**RECORDS TO USE:**

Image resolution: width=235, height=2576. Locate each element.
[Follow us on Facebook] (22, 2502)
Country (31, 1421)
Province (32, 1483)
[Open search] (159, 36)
---
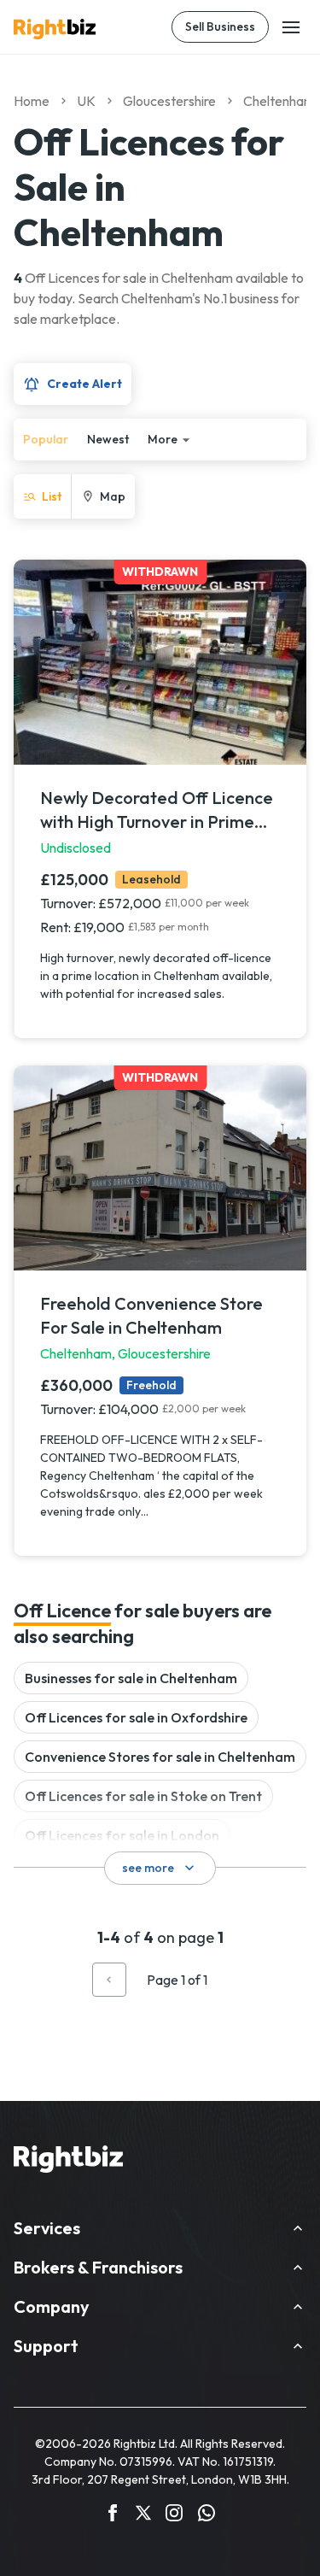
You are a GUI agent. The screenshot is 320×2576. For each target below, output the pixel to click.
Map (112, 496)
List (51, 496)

**PROBLEM DETAILS:** Using the listing, collect all lines in which the string "each" is found.

**ANSWER FOR THE TASK:**
Image resolution: width=235, height=2576. Locate each element.
You are a GUI agent. The screenshot is 320×2576. For each target below, output the pixel to click.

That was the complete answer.